Haemodynamic Response to Induction and Intubation Using Propofol with Etomidate and Propofol with Phenylephrine – A Prospective Observational Study
DOI:
https://doi.org/10.52783/jns.v14.2451Keywords:
Propofol, Etomidate, Phenylephrine, Hemodynamic Stability, Endotracheal Intubation, Blood Pressure, Heart RateAbstract
Background: Endotracheal intubation can cause significant hemodynamic fluctuations, necessitating the use of appropriate induction agents to ensure stability. Propofol is commonly used but may cause hypotension, while Etomidate offers better cardiovascular stability. Phenylephrine, a vasopressor, can counteract Propofol-induced hypotension. This study compares the hemodynamic effects of Propofol with Etomidate versus Propofol with Phenylephrine during induction and intubation.the objective of the study is to compare hemodynamic changes during induction and intubation using a combination of Propofol with Etomidate and Propofol with Phenylephrine by assessing blood pressure and heart rate variations.

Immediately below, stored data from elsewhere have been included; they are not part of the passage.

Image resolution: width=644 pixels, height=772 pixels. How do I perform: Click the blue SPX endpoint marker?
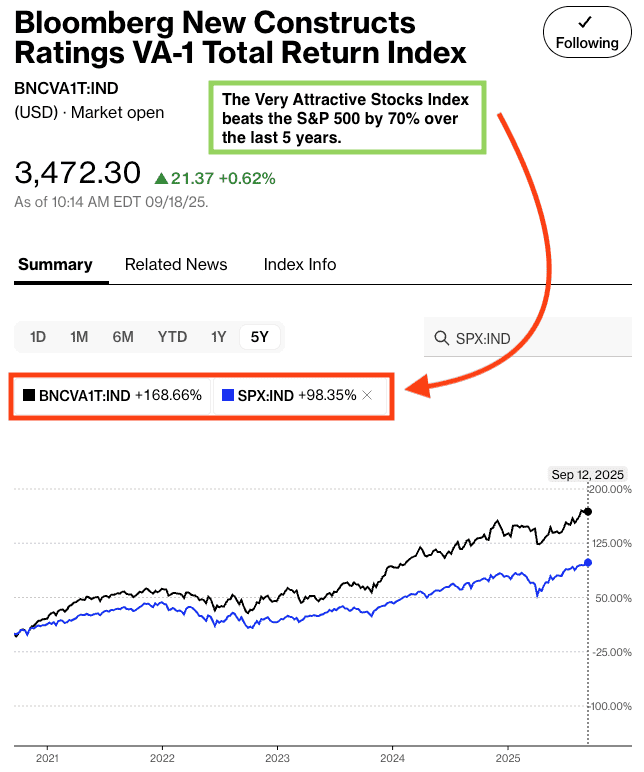point(587,562)
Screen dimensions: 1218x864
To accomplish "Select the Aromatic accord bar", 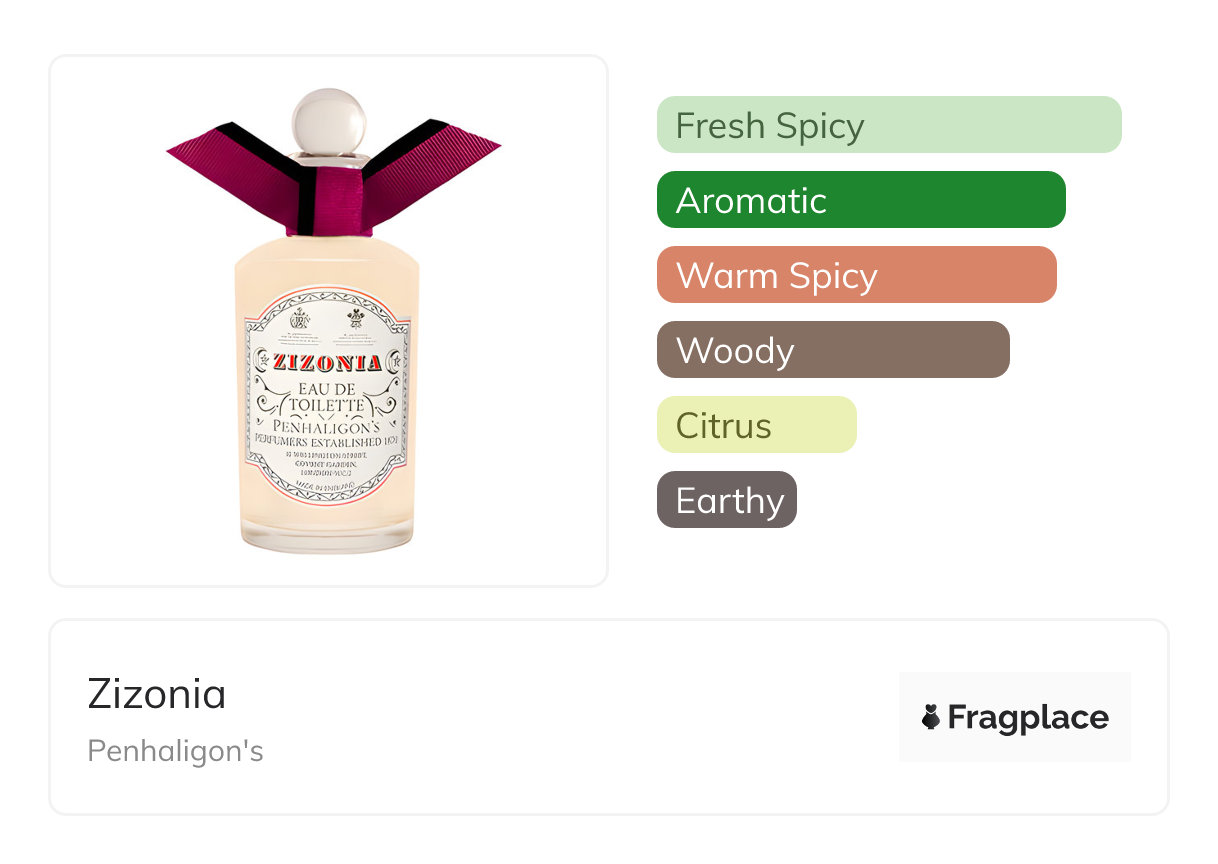I will [860, 200].
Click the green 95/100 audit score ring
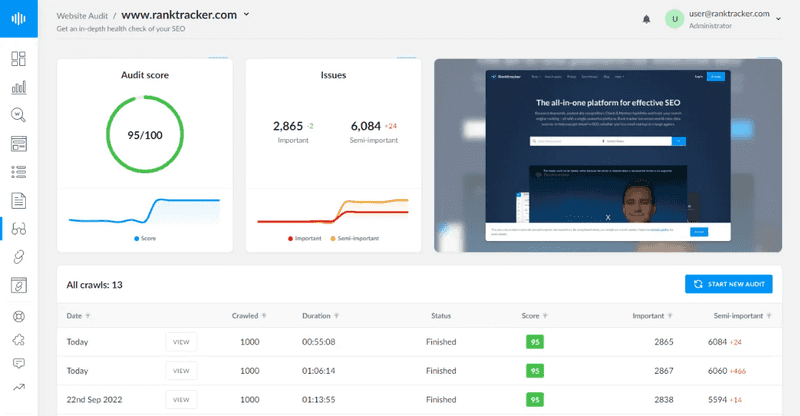The width and height of the screenshot is (800, 416). [x=144, y=134]
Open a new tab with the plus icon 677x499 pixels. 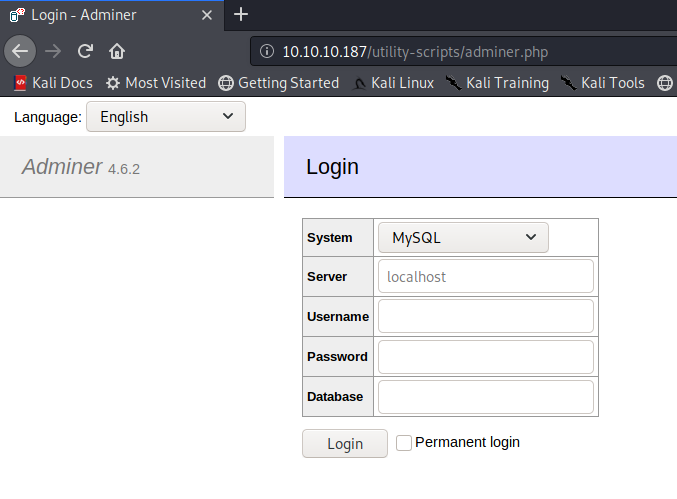(x=241, y=14)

Methods: A prospective, randomized study was conducted on 50 patients undergoing elective surgery under general anesthesia with endotracheal intubation. Patients were randomly assigned to two groups: Group P received Propofol (2.5 mg/kg) with Phenylephrine (100 mcg), while Group E received Propofol (1.25 mg/kg) with Etomidate (0.15 mg/kg). Hemodynamic parameters, including systolic blood pressure (SBP), diastolic blood pressure (DBP), mean arterial pressure (MAP), and heart rate (HR), were recorded at baseline, immediately after induction, and at 1, 2, 3, and 5 minutes post-intubation. Additionally, postoperative adverse events such as nausea, vomiting, arrhythmias, and thrombophlebitis were monitored for 6 hours following surgery.
Results: A statistically significant variation in SBP, DBP, and MAP was observed immediately after induction, with Group P demonstrating better hemodynamic stability and minimal blood pressure decline. No significant differences in HR were noted at any time point. Additionally, no statistically significant variations were observed between the two groups in hemodynamic parameters at 1, 2, 3, and 5 minutes post-intubation.
Conclusion: The combination of Propofol with Phenylephrine resulted in better hemodynamic stability than Propofol with Etomidate, particularly in maintaining blood pressure post-induction. However, both regimens were comparable in terms of heart rate stability and postoperative complications.